Expression of human phenylalanine hydroxylase activity in T lymphocytes of classical phenylketonuria children by retroviral-mediated gene transfer.

Classical phenylketonuria (PKU) is a metabolic disorder caused by mutations in the phenylalanine hydroxylase (PAH) gene. At present, T lymphocyte-directed gene therapy is the only means for which a safety record has been established. Thus, we investigated the applicability of this strategy to PKU gene therapy. We first looked for tetrahydrobiopterin (BH4) and dihydropteridine reductase (DHPR) activity, which are required for the phenylalanine hydroxylation reaction and BH4 regeneration, respectively, in T cells isolated from PKU children. We found that T cells contained a small amount of biopterin, but significant DHPR activity, and that the intracellular biopterin content could be increased by exogenous BH4 supplementation.
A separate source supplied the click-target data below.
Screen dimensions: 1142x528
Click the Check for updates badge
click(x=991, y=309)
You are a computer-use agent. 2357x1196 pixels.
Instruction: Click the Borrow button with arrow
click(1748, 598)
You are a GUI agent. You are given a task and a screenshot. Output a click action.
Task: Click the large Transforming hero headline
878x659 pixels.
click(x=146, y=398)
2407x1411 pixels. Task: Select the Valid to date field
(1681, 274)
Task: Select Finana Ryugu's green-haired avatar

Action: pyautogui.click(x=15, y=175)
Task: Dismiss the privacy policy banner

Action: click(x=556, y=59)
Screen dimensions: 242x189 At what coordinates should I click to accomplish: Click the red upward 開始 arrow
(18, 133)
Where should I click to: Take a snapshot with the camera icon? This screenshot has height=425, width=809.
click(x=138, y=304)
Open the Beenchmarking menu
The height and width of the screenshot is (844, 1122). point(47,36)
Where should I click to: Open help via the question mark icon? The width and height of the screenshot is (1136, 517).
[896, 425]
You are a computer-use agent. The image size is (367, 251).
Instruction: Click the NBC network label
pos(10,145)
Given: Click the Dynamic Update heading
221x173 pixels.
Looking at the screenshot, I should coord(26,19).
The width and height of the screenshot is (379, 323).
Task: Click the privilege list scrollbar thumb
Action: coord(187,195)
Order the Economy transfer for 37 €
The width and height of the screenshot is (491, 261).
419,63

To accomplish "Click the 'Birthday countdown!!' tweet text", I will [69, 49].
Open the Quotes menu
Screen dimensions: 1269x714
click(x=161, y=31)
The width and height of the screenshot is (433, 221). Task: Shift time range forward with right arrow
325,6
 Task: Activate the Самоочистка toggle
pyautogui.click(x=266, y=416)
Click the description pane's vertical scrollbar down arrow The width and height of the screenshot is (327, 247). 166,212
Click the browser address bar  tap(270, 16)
Moreover, PKU T cells were capable of taking up phenylalanine efficiently and effluxing acquired tyrosine. Finally, a recombinant retrovirus containing the human PAH cDNA was constructed and used to transduce isolated PKU T cells. Viral-transduced T cells produced high levels of PAH activity as compared to control mock-infected T cells. These results indicate that T lymphocytes express all that is required for synthesizing/replenishing constituents of the phenylalanine hydroxylation reaction and expressing transduced phenylalanine hydroxylase cDNA.